Segment Open

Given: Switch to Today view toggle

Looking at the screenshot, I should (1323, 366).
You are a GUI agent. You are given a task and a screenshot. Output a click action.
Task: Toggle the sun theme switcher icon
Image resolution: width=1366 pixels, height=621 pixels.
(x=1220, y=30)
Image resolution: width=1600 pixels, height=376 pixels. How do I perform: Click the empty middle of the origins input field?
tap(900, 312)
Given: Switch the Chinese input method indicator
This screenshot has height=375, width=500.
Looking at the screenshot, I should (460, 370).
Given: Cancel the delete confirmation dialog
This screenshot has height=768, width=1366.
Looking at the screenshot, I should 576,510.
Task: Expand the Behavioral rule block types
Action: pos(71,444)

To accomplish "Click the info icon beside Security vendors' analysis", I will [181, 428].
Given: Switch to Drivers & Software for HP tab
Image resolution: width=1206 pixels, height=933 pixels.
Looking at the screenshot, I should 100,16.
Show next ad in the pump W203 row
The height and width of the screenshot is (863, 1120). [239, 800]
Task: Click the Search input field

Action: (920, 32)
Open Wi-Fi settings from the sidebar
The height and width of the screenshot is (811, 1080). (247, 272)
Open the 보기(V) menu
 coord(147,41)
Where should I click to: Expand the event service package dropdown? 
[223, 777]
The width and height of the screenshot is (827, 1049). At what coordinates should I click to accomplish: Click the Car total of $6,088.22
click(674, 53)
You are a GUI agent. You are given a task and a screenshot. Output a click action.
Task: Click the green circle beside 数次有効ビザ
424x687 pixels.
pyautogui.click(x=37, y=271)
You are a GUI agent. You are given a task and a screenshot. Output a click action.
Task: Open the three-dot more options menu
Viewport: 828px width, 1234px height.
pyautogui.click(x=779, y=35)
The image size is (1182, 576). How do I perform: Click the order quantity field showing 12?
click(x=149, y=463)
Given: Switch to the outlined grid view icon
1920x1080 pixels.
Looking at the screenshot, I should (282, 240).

Segment Closed

_WHAT THE TASK REQUIRES_. Please give the number of lines in the entries above that hold "icon", with no other words.

_EXERCISE RESPONSE_. 3